This powerful monster of a central bank, created in 1913, has been given free rein and authoritarian autonomy over our money supply and interest rates, but the spirit of the Tea Party and the recent mid-term elections may result in an effort to reel in the Fed’s independence and overreach.  People on Main Street are fed up with trillion-dollar bailouts, out-of-control deficit spending, a trillion-dollar health care entitlement, and stringent regulations on everything except the Fed and the big-spending government.

The new round of QE2 is supposedly going to inject another $600 billion into the money supply by printing more money to buy our own debt.  However, as we are not allowed to audit the Fed’s books, we have no way of knowing how much is really being printed.  One has to wonder if we are wise to follow the path of the Pre-Nazi Weimar Republic and the recent scenario in Zimbabwe to solve our economic problems.  Our central bank seems to be writing a prescription for runaway inflation.

Congressman Ron Paul has long called for the dissolution of the Federal Reserve system, and now he is joined by a freshman class of some seventy new congressmen and senators with marching orders from the rank and file citizens and Tea Partiers to clamp down on government expansion, roll back spending, end this financial crisis, and restore common sense and accountability in Washington.

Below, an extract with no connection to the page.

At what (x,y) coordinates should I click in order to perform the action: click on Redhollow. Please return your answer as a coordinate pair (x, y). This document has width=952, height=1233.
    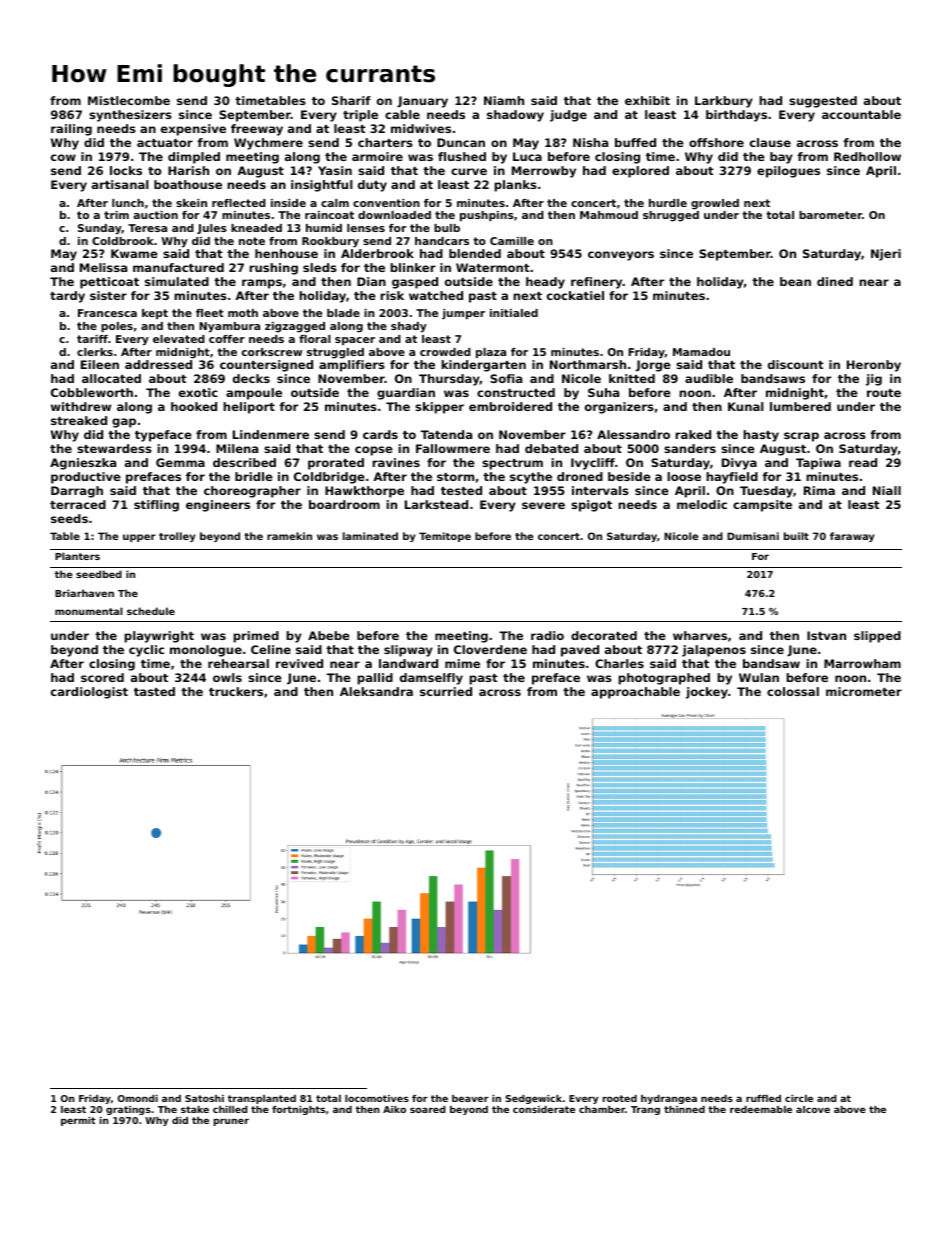
    Looking at the image, I should click on (867, 156).
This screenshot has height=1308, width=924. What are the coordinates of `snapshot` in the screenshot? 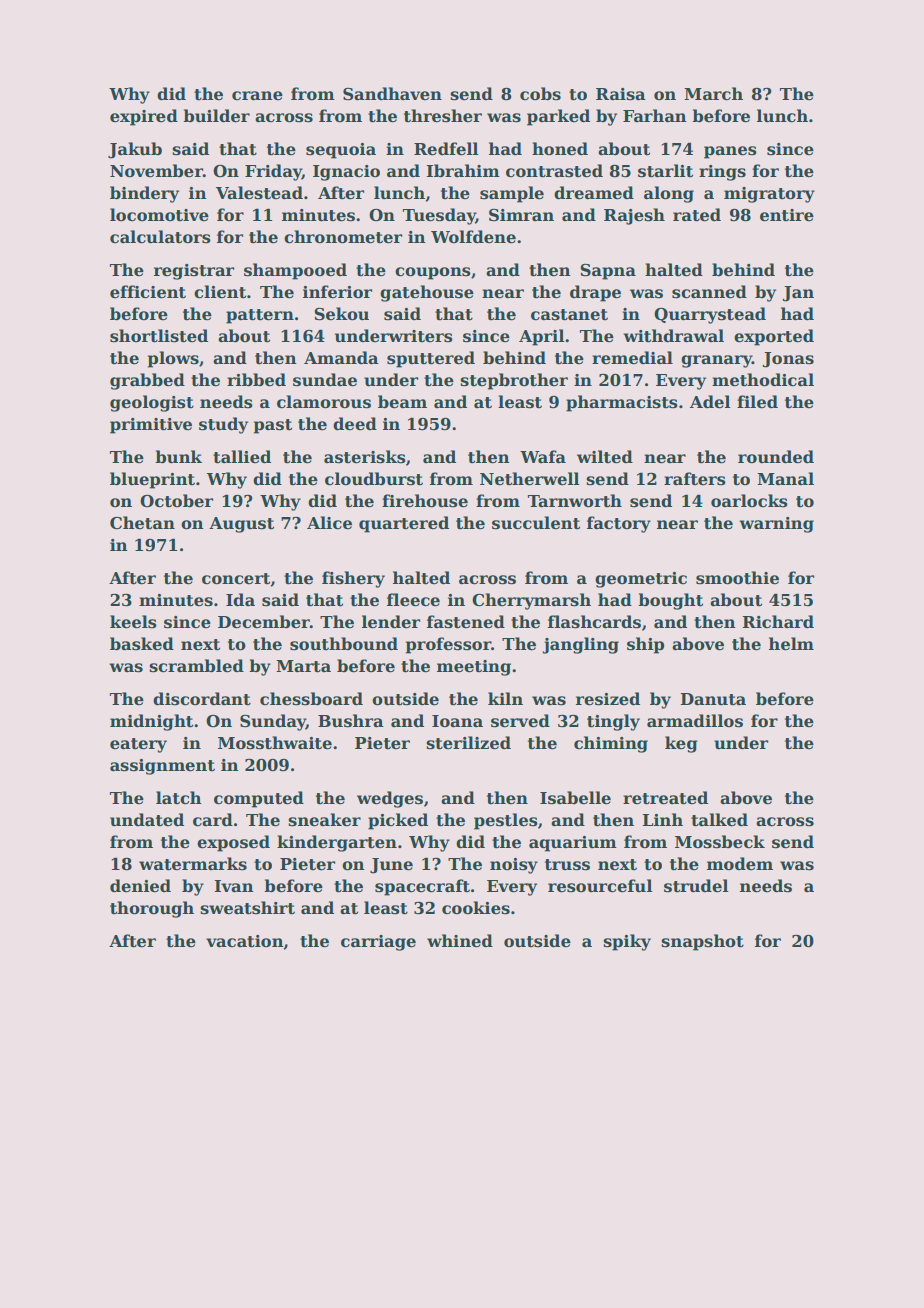 It's located at (702, 942).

There are those who believe that the Fed did the right thing by aggressively acting to prevent a financial collapse.  But the newly empowered legislators seem to prefer the interpretation that this kind of action is just postponing and worsening the inevitable.  Continuing our long walk down a short pier on an extension made of paper will only put us into deeper water when reality can no longer be avoided.

Ron Paul, now in the House majority, seems to be the destined chair of the committee that oversees the central bank that he longs to terminate, but whether he will have the support to go that far remains to be seen. However, it does seem likely that increased transparency is in the offing.  The Fed has steadfastly resisted attempts at congressional review and audits, presumptively because they fear that their economic wisdom would be compromised by politics.  In an administration that already steers the economy with social policy rather than sound economic strategy, some would say that politicized economic policy would be preferable to socialized economic policy.

As long as “Let’s tax the rich more” keeps coming before “How can we cut spending?” “How much tax revenue do we need to collect?” and “How can we use tax policy to stimulate productivity and job creation in the private sector?” the lessons of history would lead us to believe that we can have no satisfactory recovery.  The length of this crisis and the fate of this administration will be determined in the next few months, as we see what concessions the administration is willing to make to the newly anointed legislators and how much power they can put behind their pledge and their directive from the American people.